La résilience climatique désigne la capacité des communautés, des systèmes économiques et des écosystèmes à anticiper les chocs climatiques, à en absorber les impacts, à s’adapter aux nouvelles conditions et à se remettre des perturbations, tout en se transformant positivement pour mieux faire face aux défis futurs.

Évolution observée (1951-2020)

Les données climatiques recueillies sur près de 70 ans révèlent des tendances marquées : une augmentation de la température moyenne de +0,79°C, une baisse progressive des précipitations particulièrement accentuée depuis 2001, et une fréquence cyclonique élevée de 3 à 4 cyclones par an, avec une intensité croissante.

Projections futures (2080-2099)

Les modèles climatiques prévoient une accélération de ces changements : les températures pourraient augmenter de +2,0 à +4,2°C, les précipitations diminuer davantage dans les régions Est et Nord, les sécheresses devenir plus fréquentes et plus longues, et le niveau de la mer s’élever de 34 à 48 centimètres.

Le secteur des huiles essentielles est particulièrement vulnérable aux variations climatiques.

Les cultures aromatiques subissent un stress thermique et hydrique croissant, tandis que les excès d’eau favorisent le pourrissement et le développement de maladies.

Les cyclones peuvent détruire jusqu’à 75% des récoltes, comme ce fut le cas pour le tagète dans la région de Haute Matsiatra.

La variabilité des saisons perturbe les cycles de culture, et les conditions climatiques modifiées favorisent la prolifération de ravageurs et de maladies.

Chaque plante réagit différemment

Le girofle, par exemple, voit ses boutons floraux se transformer en feuilles sous l’effet de pluies excessives, ou dépérit lors de sécheresses prolongées

Le géranium, quant à lui, voit son feuillage détruit par le manque d’eau.

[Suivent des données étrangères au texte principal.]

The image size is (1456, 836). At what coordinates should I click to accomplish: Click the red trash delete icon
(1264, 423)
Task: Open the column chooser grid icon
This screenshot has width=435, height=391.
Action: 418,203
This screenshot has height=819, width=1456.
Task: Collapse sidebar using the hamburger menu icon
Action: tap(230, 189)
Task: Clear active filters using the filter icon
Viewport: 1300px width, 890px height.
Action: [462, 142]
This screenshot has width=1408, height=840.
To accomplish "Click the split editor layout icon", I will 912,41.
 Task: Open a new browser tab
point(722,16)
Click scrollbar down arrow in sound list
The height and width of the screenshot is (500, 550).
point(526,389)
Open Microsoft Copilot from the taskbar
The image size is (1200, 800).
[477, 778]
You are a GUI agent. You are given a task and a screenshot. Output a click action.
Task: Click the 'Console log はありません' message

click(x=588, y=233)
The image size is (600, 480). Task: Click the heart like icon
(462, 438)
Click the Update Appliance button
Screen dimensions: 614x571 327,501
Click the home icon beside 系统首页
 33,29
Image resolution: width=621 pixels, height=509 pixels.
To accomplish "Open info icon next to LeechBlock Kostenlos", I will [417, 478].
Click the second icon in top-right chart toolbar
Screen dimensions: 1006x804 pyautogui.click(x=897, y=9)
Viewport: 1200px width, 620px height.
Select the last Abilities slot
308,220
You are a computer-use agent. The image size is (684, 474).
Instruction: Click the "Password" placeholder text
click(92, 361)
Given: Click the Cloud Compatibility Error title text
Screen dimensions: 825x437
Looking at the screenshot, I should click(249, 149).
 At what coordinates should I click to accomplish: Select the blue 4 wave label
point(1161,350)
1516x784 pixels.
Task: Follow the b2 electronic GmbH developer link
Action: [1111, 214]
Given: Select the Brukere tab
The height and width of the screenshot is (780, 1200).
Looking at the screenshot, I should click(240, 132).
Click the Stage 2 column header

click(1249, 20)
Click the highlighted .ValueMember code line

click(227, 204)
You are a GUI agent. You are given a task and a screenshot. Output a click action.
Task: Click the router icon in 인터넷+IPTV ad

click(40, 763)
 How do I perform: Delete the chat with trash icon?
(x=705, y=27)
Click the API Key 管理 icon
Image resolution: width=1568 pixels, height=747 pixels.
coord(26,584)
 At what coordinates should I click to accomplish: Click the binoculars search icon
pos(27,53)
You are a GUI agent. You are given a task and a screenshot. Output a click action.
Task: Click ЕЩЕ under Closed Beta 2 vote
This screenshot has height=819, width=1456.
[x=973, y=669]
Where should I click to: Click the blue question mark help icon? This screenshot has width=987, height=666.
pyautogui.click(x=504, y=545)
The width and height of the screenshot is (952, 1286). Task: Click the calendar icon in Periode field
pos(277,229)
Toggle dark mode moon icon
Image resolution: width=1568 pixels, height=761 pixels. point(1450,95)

Au-delà des cultures, ces perturbations climatiques affectent profondément les conditions de vie des producteurs.

-55% de revenus pour les producteurs lors du passage de cyclones.

75% des ménages ruraux font face à des pénuries alimentaires 3,8 mois / an

78% de la population rurale touchée par la pauvreté.

L’isolement géographique, accentué par la dégradation des infrastructures routières, et l’informalité du secteur privent les producteurs de soutien institutionnel et financier formel, les rendant encore plus vulnérables face aux aléas climatiques.

Le projet ARCHE identifie trois dynamiques négatives qui s’auto-entretiennent et qu’il convient de rompre :

I – Les perturbations climatiques entraînent des pertes de rendement, qui aggravent la pauvreté, réduisant ainsi les capacités d’adaptation des producteurs face aux futurs chocs climatiques.

II – Les pratiques de distillation traditionnelles reposent sur une consommation intensive de bois de chauffe, conduisant à la déforestation, qui à son tour diminue la capacité de régulation climatique locale et accentue la vulnérabilité du territoire.

III – Les pratiques agricoles non durables dégradent les sols, favorisent l’érosion et amplifient les risques d’inondations, créant de nouvelles vulnérabilités pour les communautés et les cultures.

Renforcer la résilience des moyens de subsistance implique donc d’agir simultanément sur ces trois dimensions pour transformer durablement les conditions de vie et de production dans le secteur des huiles essentielles.